Decision Router and Thompson Sampling
wcore-dispatch is the internal routing layer that selects orchestration templates, agent personas, and skills at runtime. It is not a model router (provider selection lives in wcore-providers). Its purpose is to learn from past outcomes and prefer choices that have worked on similar tasks.
Architecture
Section titled “Architecture”wcore-dispatch (trait + scorer) | +-- TemplateRouter picks orchestration template (Direct / Consensus / ...) +-- AgentRouter picks a named agent from the AgentPack +-- SkillRouter picks a catalog skill per turn (lives in wcore-skills)All three routers share the same DecisionRouter trait and the same BetaScorer backend.

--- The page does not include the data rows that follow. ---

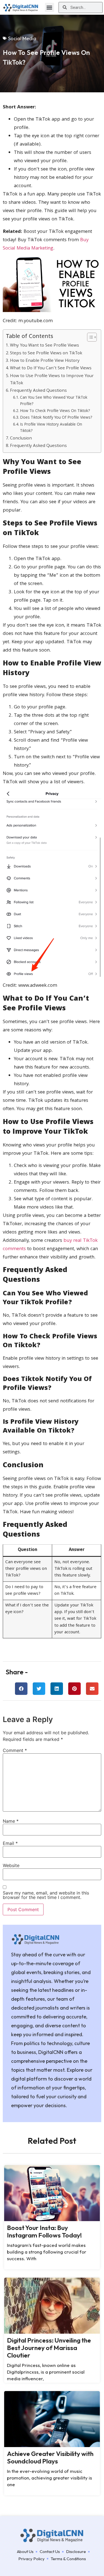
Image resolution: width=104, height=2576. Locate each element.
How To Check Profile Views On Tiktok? (55, 411)
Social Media (22, 38)
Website (11, 1865)
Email (10, 1843)
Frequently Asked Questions (38, 391)
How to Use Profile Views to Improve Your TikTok (52, 380)
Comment (15, 1750)
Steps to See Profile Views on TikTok (46, 353)
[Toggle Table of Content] (89, 337)
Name (11, 1821)
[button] (49, 7)
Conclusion (21, 438)
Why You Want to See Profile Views (44, 345)
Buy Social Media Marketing (45, 244)
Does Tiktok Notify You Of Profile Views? (56, 418)
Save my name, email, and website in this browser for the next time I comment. (46, 1895)
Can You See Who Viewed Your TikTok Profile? (53, 401)
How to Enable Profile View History (45, 361)
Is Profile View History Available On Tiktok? (51, 428)
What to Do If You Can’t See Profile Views (51, 368)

The DecisionRouter trait (lib.rs)
Section titled “The DecisionRouter trait (lib.rs)”pub trait DecisionRouter<TKey, TInput> { fn choose(&mut self, input: TInput) -> Result<TKey, RouterError>; fn observe(&mut self, choice: &TKey, outcome: TaskOutcome);}choose picks the best candidate for the current input. observe feeds the outcome of a prior choice back to the scorer. The trait is not Send + Sync on its own; callers wrap implementations in a Mutex when crossing async boundaries.
TaskOutcome has three variants:
| Variant | Effect on scorer |
|---|---|
Success | Increments alpha (success count) for the chosen arm. |
Failure | Increments beta (failure count) for the chosen arm. |
Neutral | No-op. Neither alpha nor beta changes. |
BetaScorer (scorer.rs)
Section titled “BetaScorer (scorer.rs)”BetaScorer<TKey> maintains a HashMap<TKey, Stats> where each entry holds a (success, failure) pair. Picking works as follows:
- For each candidate arm, read
(success, failure). A cold-start arm with no observations defaults to(0, 0). - Compute
alpha = success + 1,beta = failure + 1. A cold-start arm is thereforeBeta(1, 1) = Uniform[0, 1]. - Draw one sample from
Beta(alpha, beta)usingrand_distr::Beta. - Return the arm with the highest sample.

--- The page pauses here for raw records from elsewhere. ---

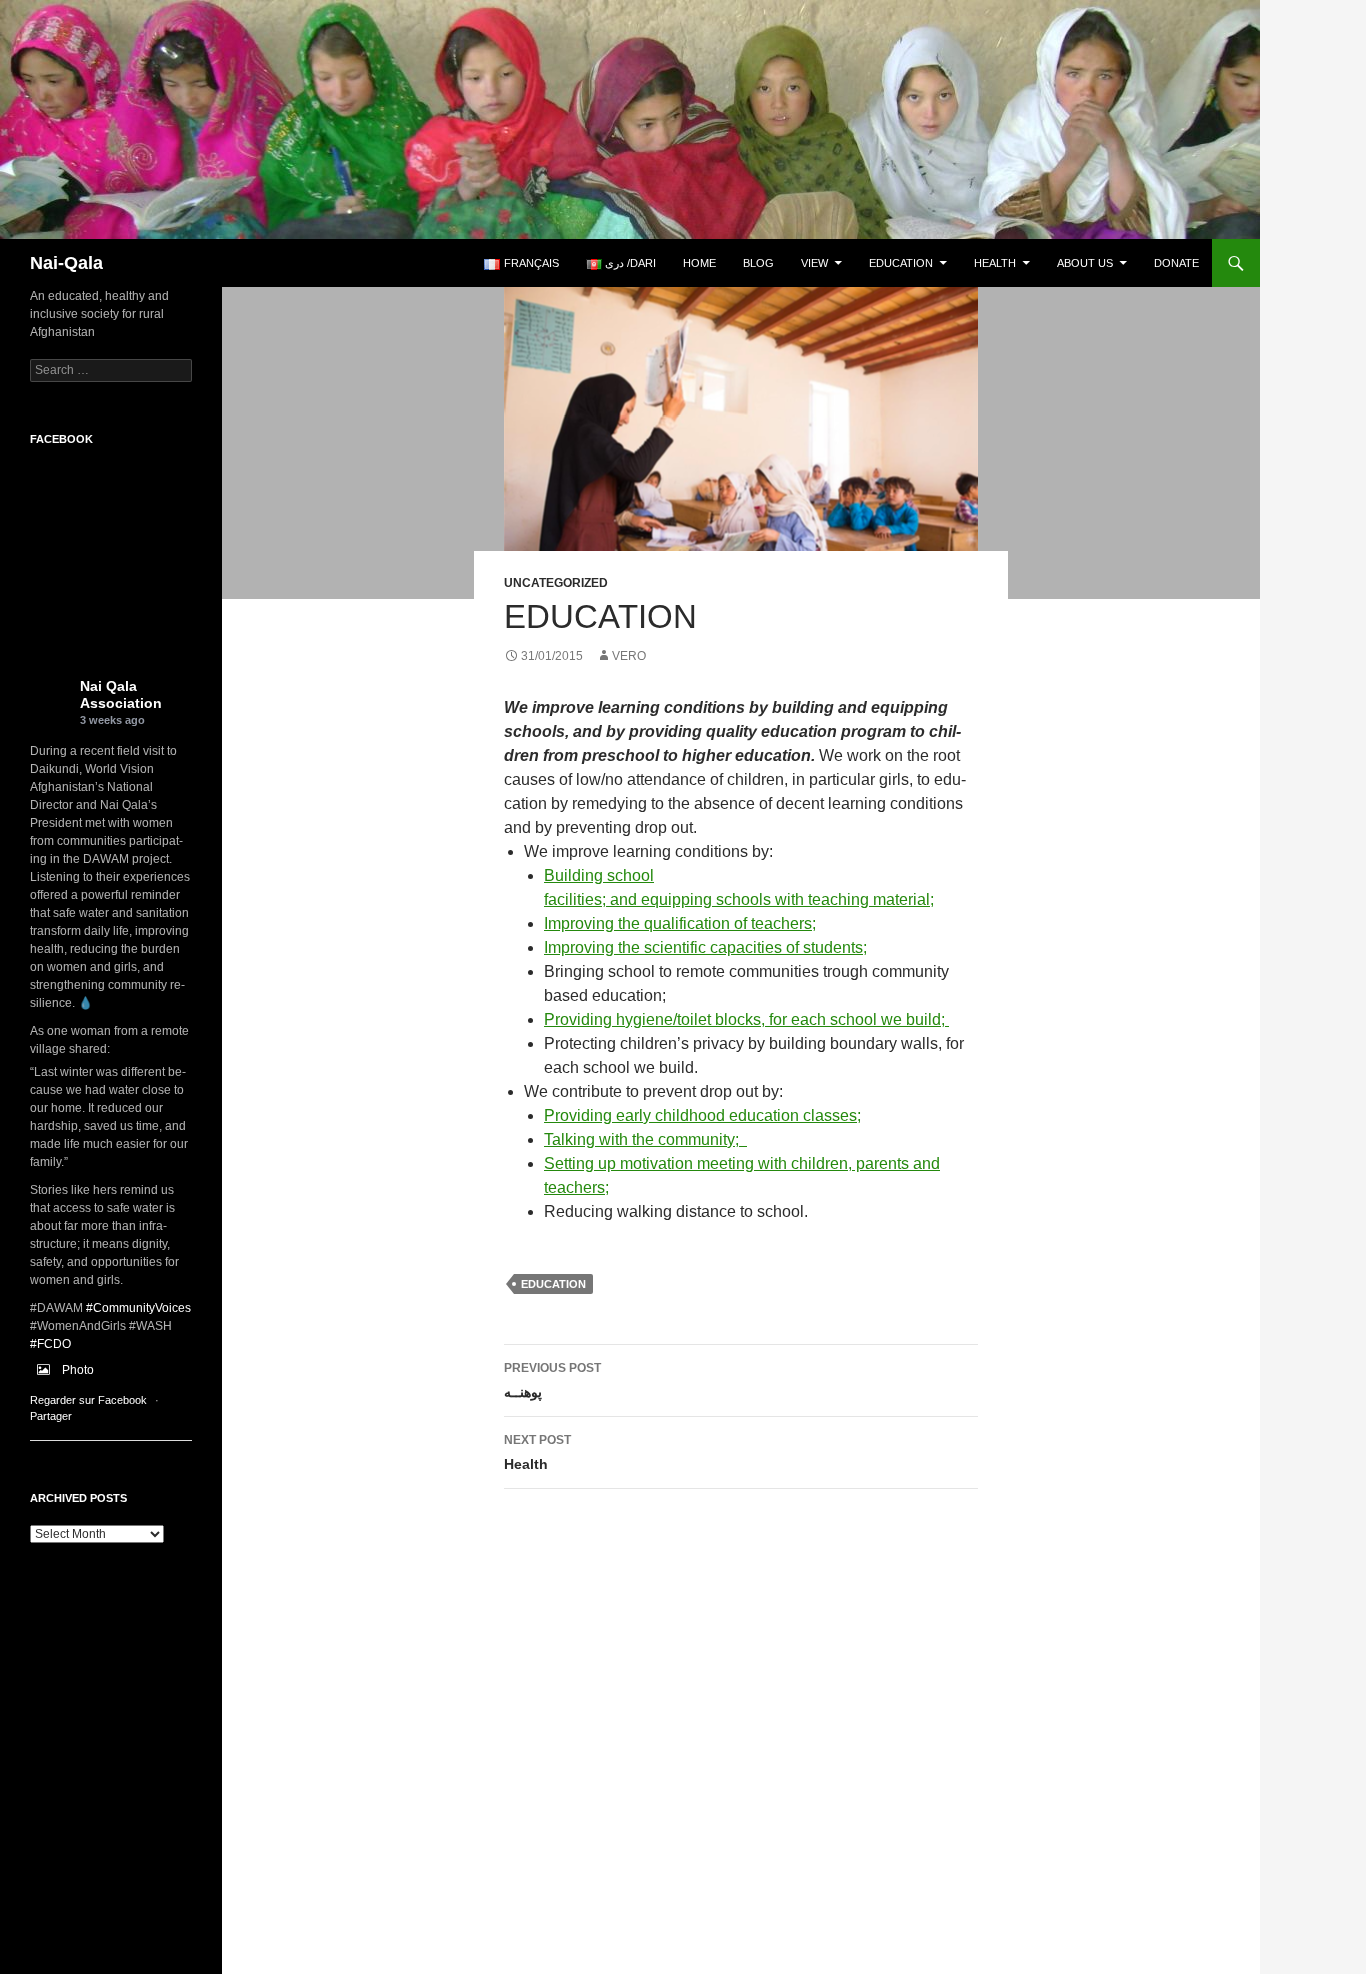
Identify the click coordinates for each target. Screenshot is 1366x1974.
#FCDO (50, 1344)
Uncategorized (556, 583)
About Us (1085, 263)
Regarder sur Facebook (88, 1400)
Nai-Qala (66, 263)
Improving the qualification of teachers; (680, 923)
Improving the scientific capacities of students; (705, 947)
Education (901, 263)
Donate (1176, 263)
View (814, 263)
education (553, 1284)
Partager (51, 1416)
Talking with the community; (645, 1139)
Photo (78, 1370)
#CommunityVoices (138, 1308)
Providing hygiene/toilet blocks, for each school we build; (746, 1019)
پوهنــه (552, 1380)
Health (995, 263)
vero (629, 656)
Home (699, 263)
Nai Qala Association (121, 694)
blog (758, 263)
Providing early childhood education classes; (702, 1115)
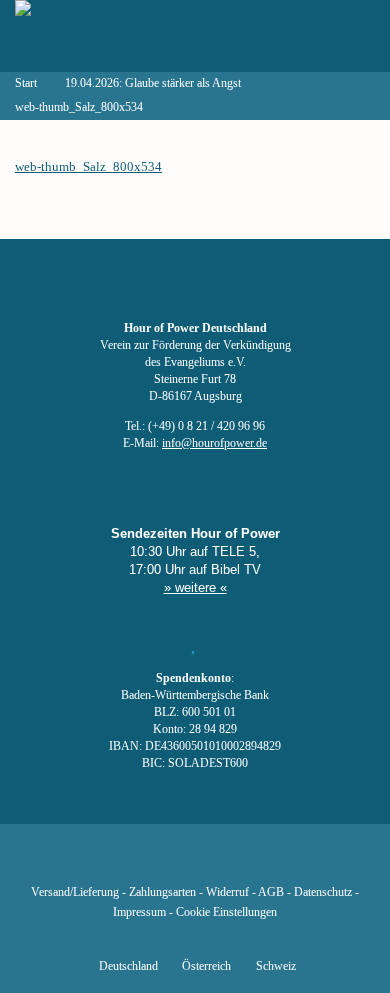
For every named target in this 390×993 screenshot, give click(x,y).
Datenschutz (323, 892)
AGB (271, 892)
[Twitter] (127, 863)
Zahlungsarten (162, 892)
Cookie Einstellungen (226, 912)
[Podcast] (263, 863)
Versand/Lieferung (75, 892)
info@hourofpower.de (214, 443)
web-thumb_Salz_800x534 (88, 166)
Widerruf (227, 892)
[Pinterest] (229, 863)
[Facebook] (93, 863)
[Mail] (297, 863)
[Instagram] (195, 863)
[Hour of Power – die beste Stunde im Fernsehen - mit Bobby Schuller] (125, 36)
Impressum (139, 912)
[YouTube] (161, 863)
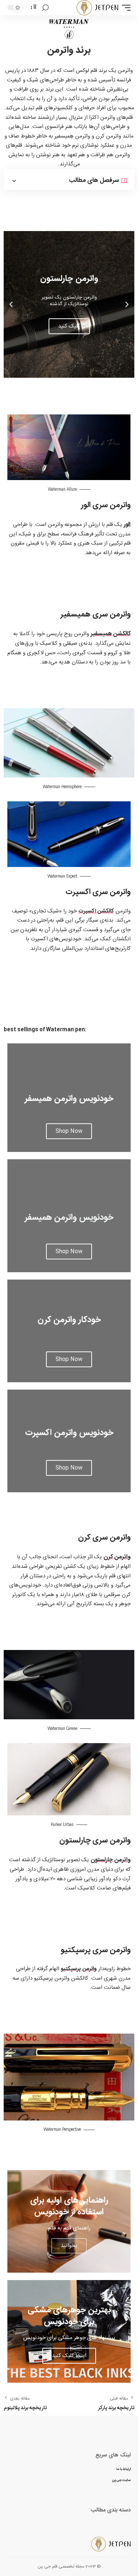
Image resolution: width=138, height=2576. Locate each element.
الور (127, 525)
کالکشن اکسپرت (96, 911)
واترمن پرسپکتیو (79, 1968)
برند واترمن (69, 50)
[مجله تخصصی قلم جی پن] (97, 7)
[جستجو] (45, 8)
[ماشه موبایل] (124, 7)
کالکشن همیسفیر (111, 634)
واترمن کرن (117, 1557)
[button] (77, 371)
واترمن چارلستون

All samples are computed before the argmax comparison. Drawing inside the argmax loop would re-randomize and corrupt the comparison.
Cold-start arms receive Beta(1, 1), which gives them equal expected value to any other cold-start arm. As outcomes accumulate, the posteriors sharpen and the router converges toward the stronger arms.
BetaScorer::new() seeds the RNG from the OS. BetaScorer::with_seed(seed) is deterministic and intended for tests only. restore hydrates the stats map from a previously persisted snapshot (used at boot to load GEPA winners).
TemplateRouter (template_router.rs)
Section titled “TemplateRouter (template_router.rs)”TemplateRouter picks among five orchestration templates:
| Template | Description |
|---|---|
Direct | Single-agent call. |
Consensus | Parallel fan-out with majority joiner. |
SelfCritique | Agent then critic loop. |
Adaptive | Replan-on-result via a ReplanFn. |
Hierarchical | Supervisor with delegated sub-graphs. |
TemplateRouter::new() includes all five arms. with_arms(arms) restricts the candidate set (for example, dropping Hierarchical on a single-host deploy). An empty arms list falls back to all five.
Manual override
Section titled “Manual override”Embed @@template=<name> (case-insensitive) anywhere in the input to force a specific template:
please use @@template=consensus for this analysisThe override is honored only if the named template is in the configured arm set. An unrecognised name falls back to the scorer. Accepted spellings: direct, consensus, self_critique or self-critique or selfcritique, adaptive, hierarchical.
Installation (bootstrap.rs:1635)
Section titled “Installation (bootstrap.rs:1635)”The TemplateRouter is installed at bootstrap under the label F-024. It is default-initialised (all five arms, OS-RNG seed). Before this fix, set_template_router had zero production callers and every turn fell through to the deterministic IntentClassifier. The IntentClassifier (keyword-based, in orchestration/intent.rs) remains the cold-start fallback when the router has no data for a given input.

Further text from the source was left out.